» What is expected: Please return only the lines from the one showing "Task: Click Johanna" to the end of the entries, keeping both ends and dropping every picture.

» Dataset:
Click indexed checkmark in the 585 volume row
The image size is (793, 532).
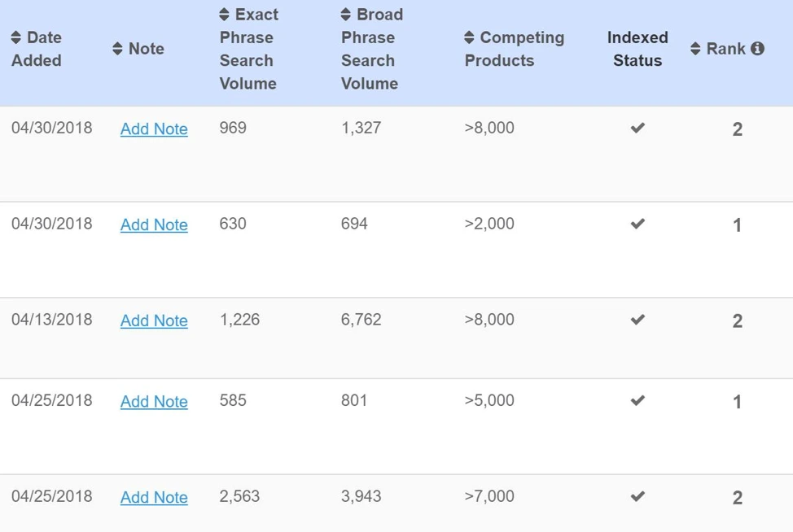coord(637,400)
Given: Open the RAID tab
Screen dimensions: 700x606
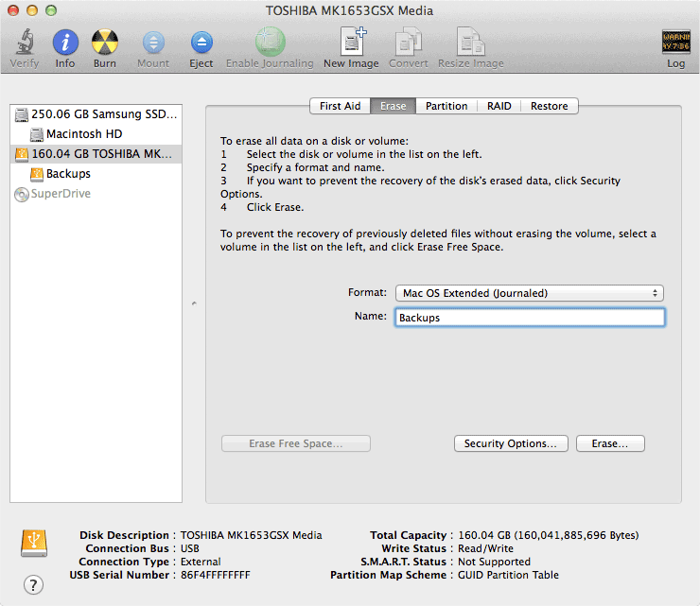Looking at the screenshot, I should pyautogui.click(x=499, y=106).
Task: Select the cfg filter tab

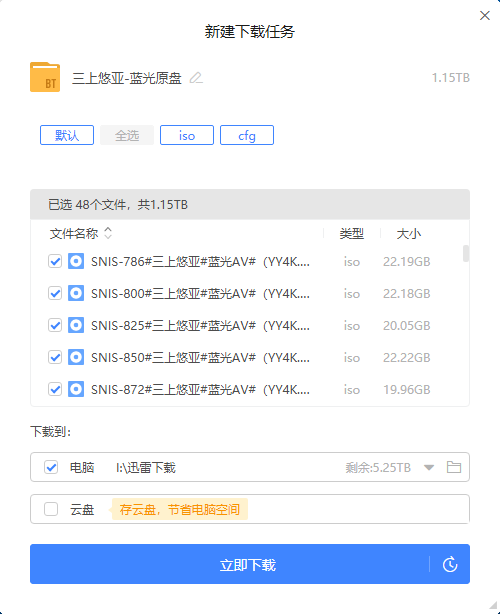Action: (x=247, y=135)

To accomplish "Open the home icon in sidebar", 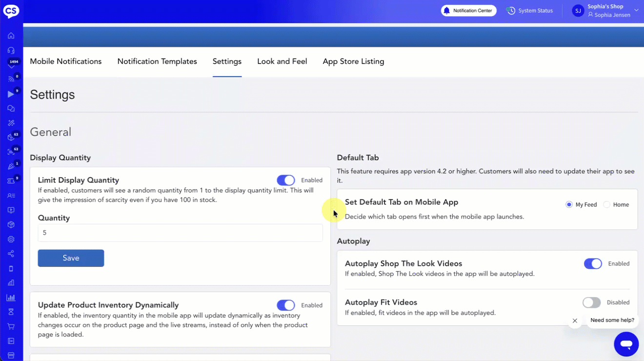I will coord(11,36).
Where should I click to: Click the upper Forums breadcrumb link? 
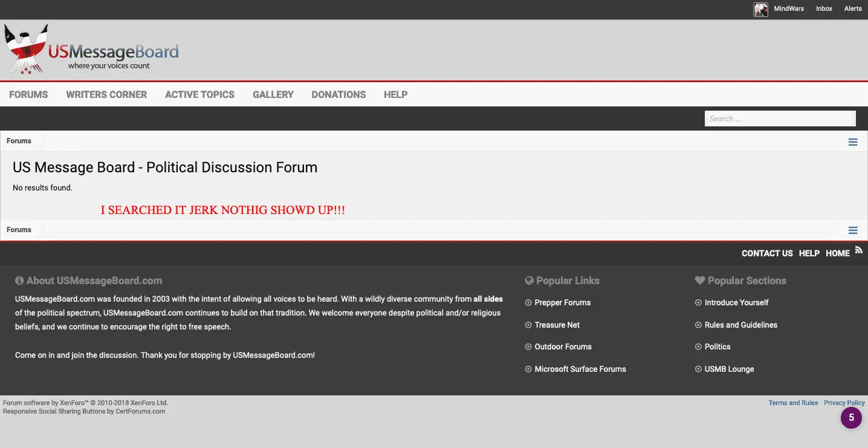click(x=19, y=141)
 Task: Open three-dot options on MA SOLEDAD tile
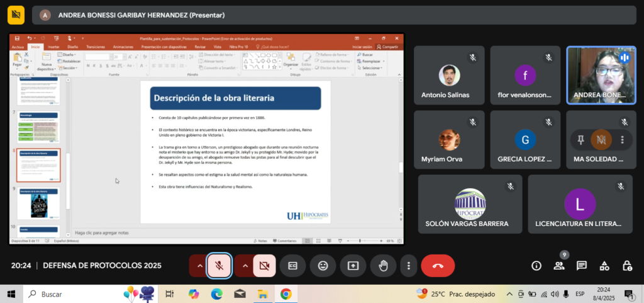point(623,139)
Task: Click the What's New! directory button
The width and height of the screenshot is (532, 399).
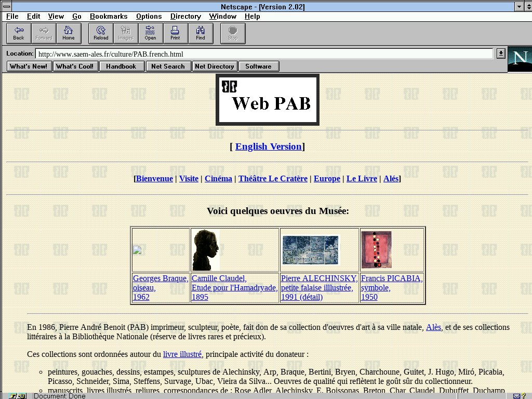Action: (x=29, y=67)
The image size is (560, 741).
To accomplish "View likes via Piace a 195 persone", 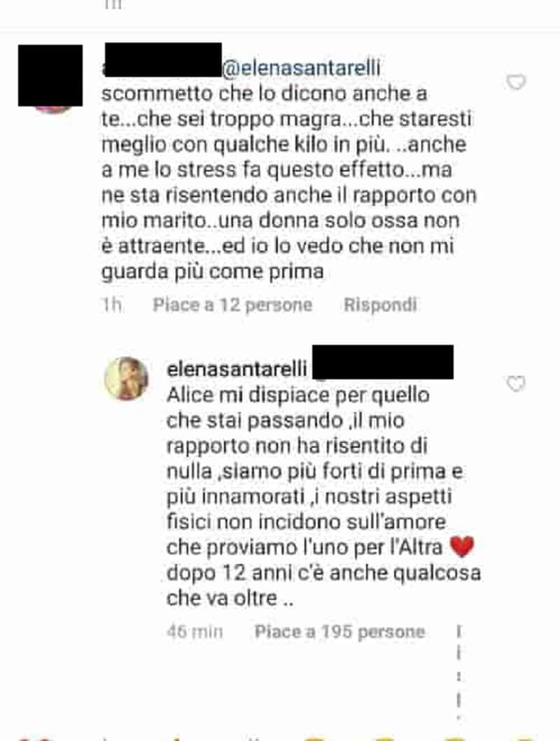I will [x=340, y=632].
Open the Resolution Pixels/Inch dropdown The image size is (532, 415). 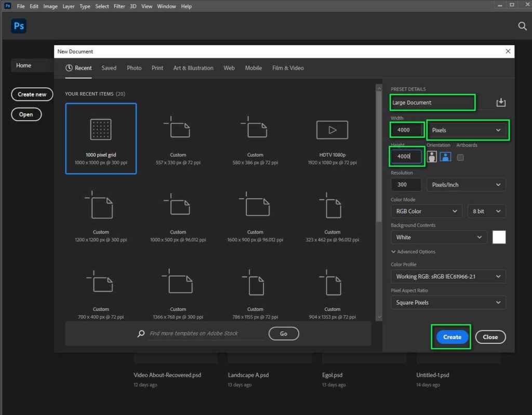(466, 185)
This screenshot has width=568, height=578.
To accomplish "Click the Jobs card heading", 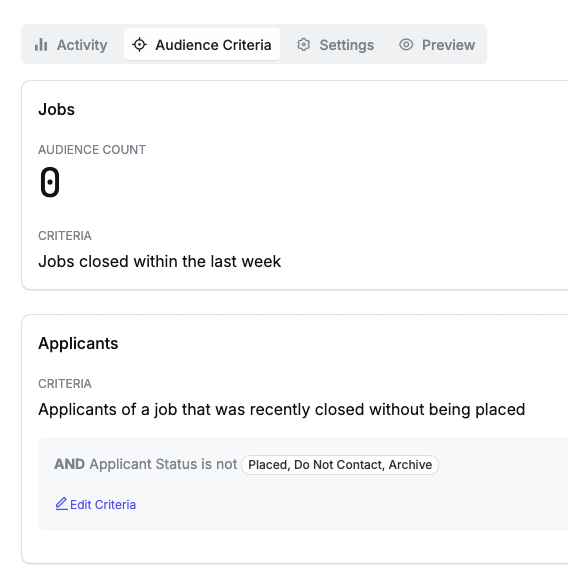I will coord(56,109).
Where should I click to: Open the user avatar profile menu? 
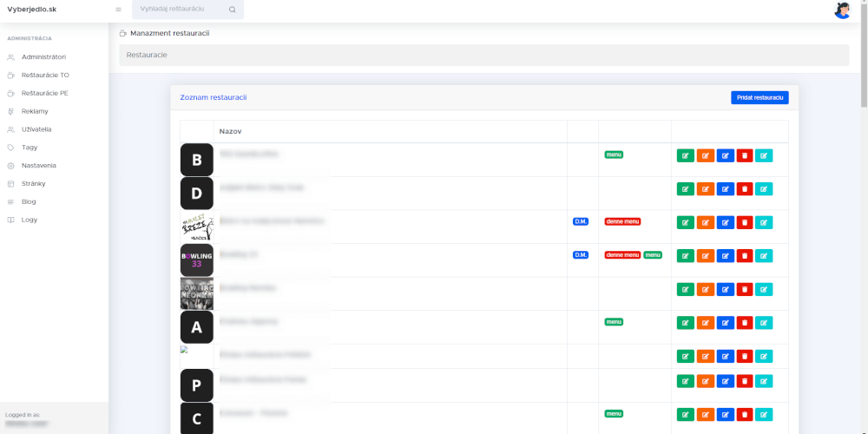click(x=841, y=10)
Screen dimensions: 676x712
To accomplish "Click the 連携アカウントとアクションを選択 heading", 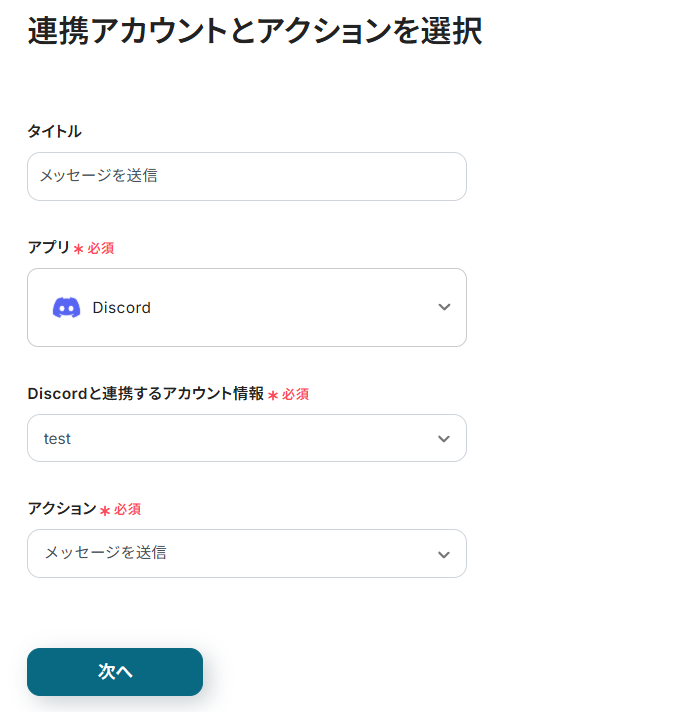I will pyautogui.click(x=255, y=32).
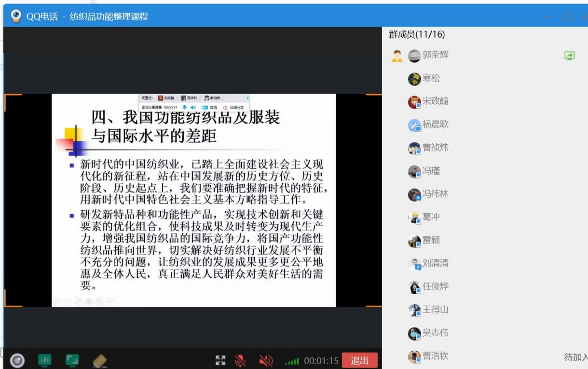Click the camera icon in bottom toolbar

tap(17, 360)
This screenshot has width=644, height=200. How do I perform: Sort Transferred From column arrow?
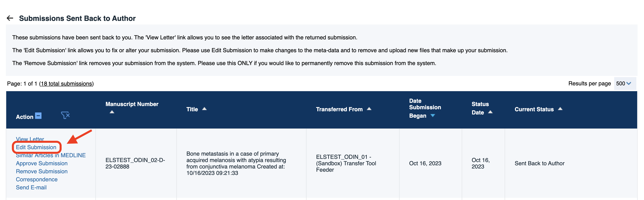coord(369,109)
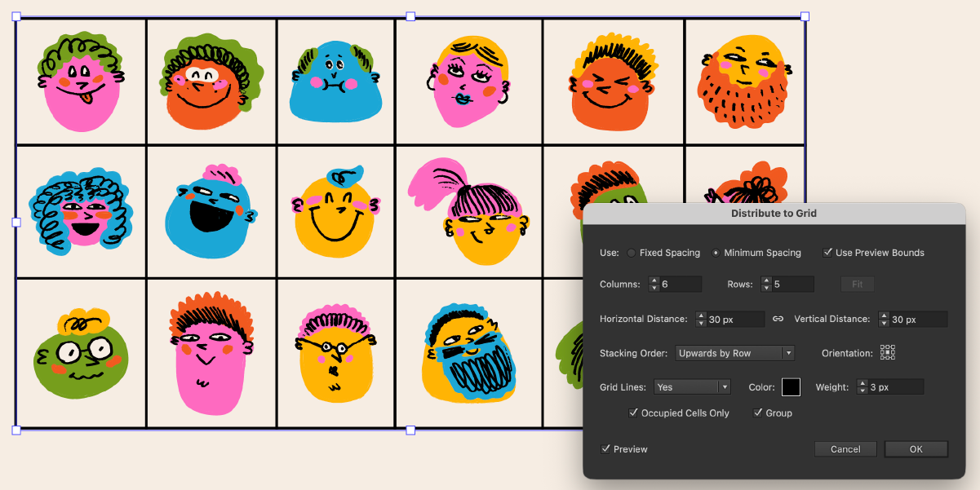Click the Orientation grid icon
The height and width of the screenshot is (490, 980).
click(x=888, y=353)
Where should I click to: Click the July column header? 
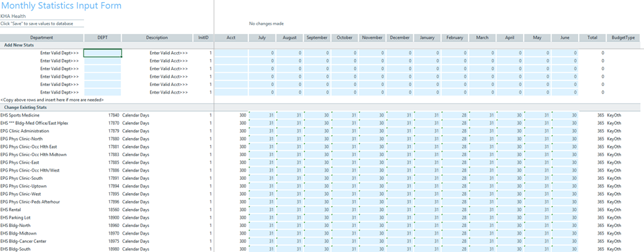pyautogui.click(x=261, y=37)
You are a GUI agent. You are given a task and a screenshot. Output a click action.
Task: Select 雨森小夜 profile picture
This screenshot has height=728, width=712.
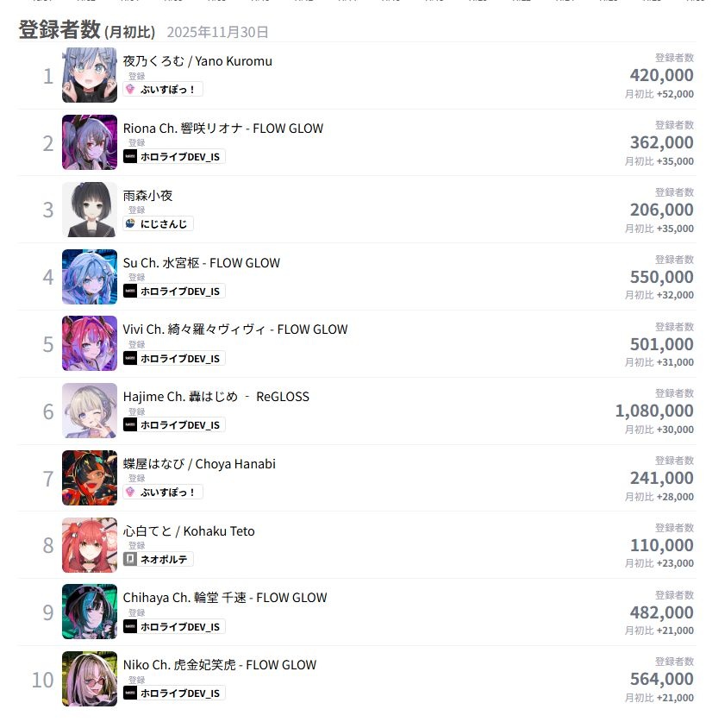click(x=90, y=210)

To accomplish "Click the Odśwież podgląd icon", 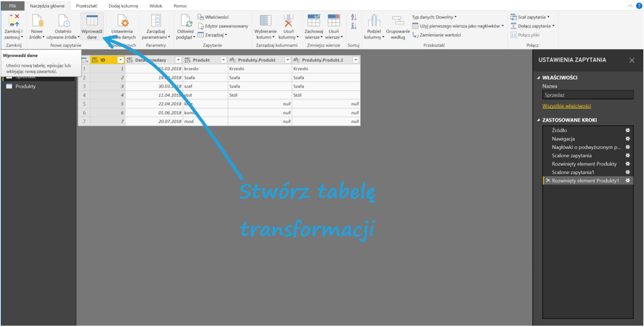I will click(x=185, y=21).
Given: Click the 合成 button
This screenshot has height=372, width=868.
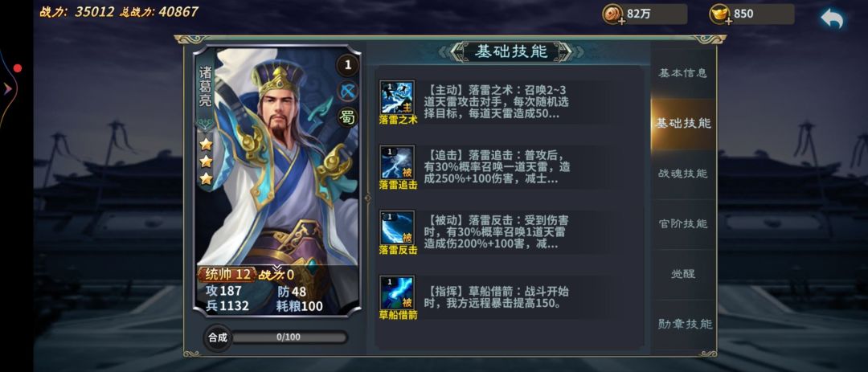Looking at the screenshot, I should (x=218, y=337).
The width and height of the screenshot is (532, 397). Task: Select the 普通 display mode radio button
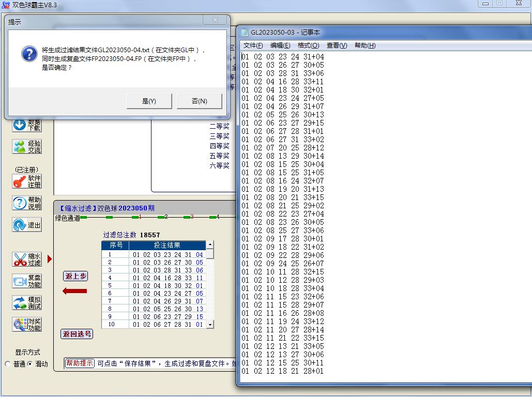tap(8, 364)
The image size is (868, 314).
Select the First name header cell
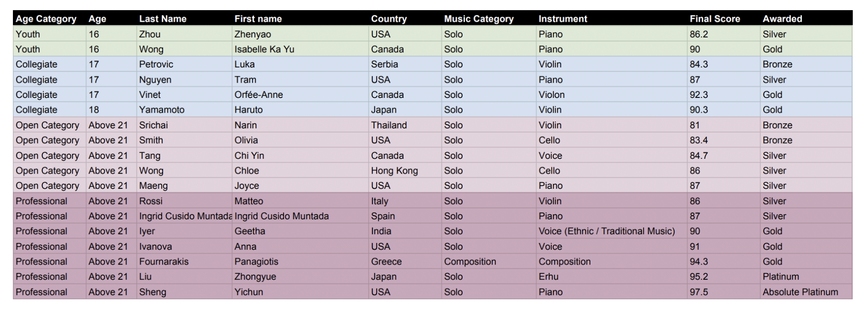tap(258, 19)
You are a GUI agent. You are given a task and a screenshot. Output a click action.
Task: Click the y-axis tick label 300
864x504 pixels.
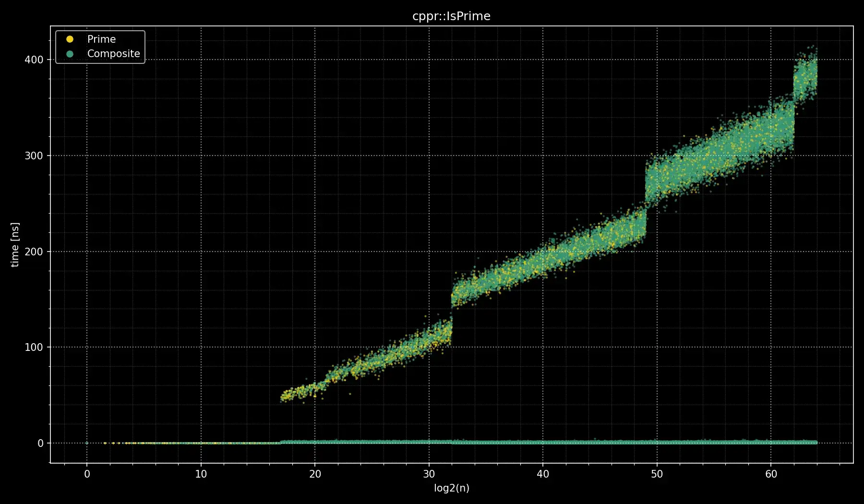pyautogui.click(x=34, y=156)
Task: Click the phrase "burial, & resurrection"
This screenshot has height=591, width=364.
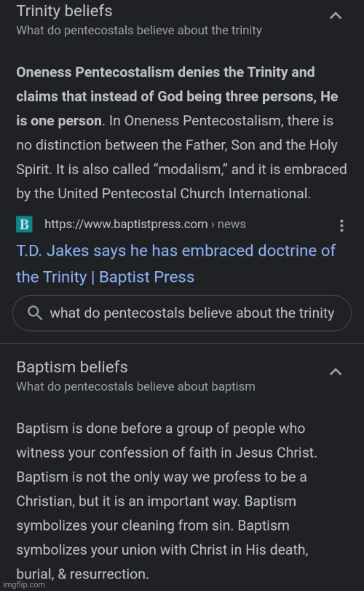Action: (82, 574)
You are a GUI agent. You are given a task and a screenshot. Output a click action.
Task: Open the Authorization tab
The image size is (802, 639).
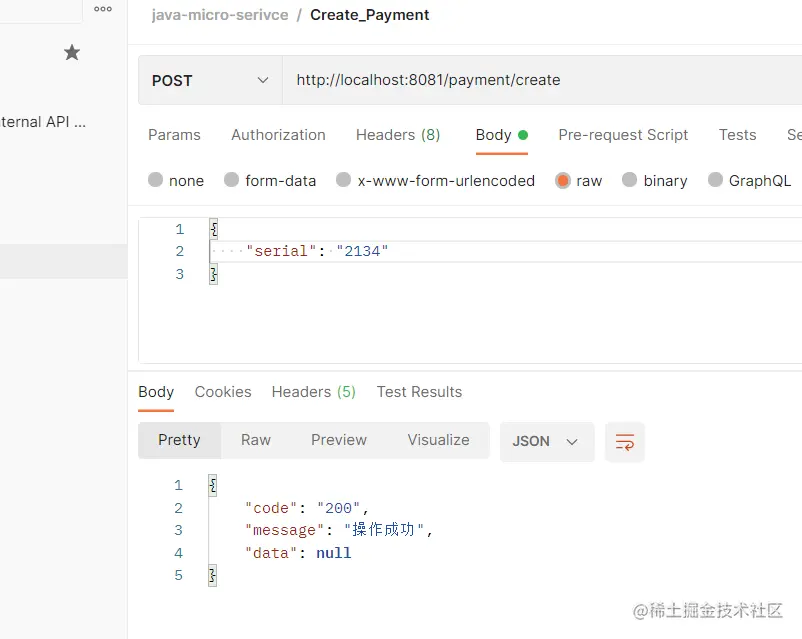[278, 135]
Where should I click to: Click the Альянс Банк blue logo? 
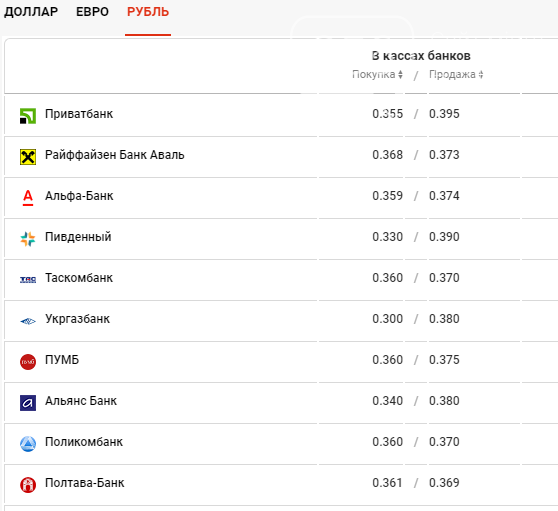pyautogui.click(x=28, y=403)
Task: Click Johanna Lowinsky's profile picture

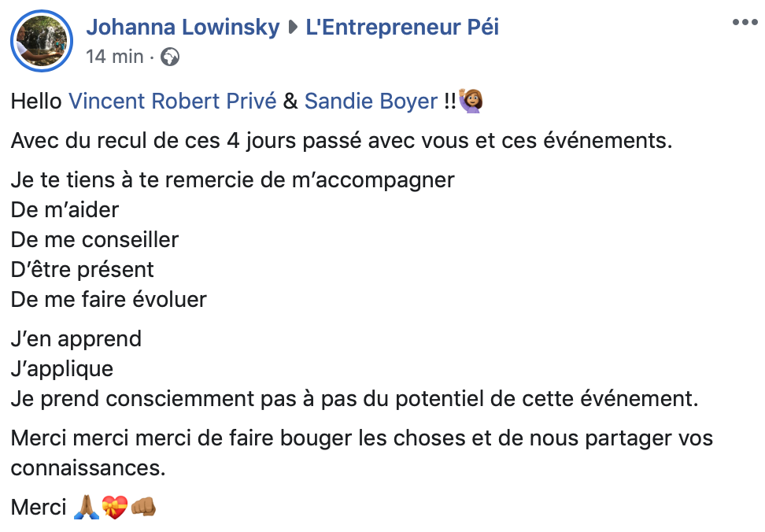Action: pos(42,41)
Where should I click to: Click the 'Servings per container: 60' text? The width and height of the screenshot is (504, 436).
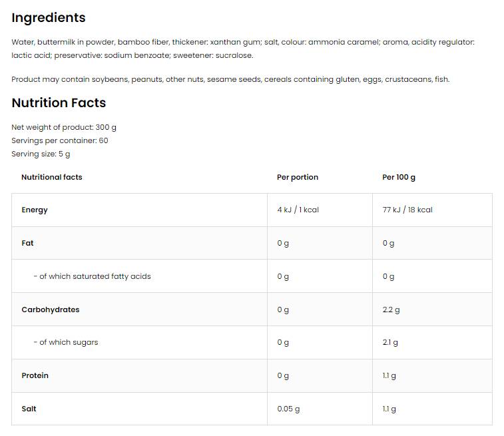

» Solution to the exercise:
Task: Click Johanna Lowinsky's profile picture

Action: pos(42,41)
Where should I click to: Click the 'Servings per container: 60' text? The width and height of the screenshot is (504, 436).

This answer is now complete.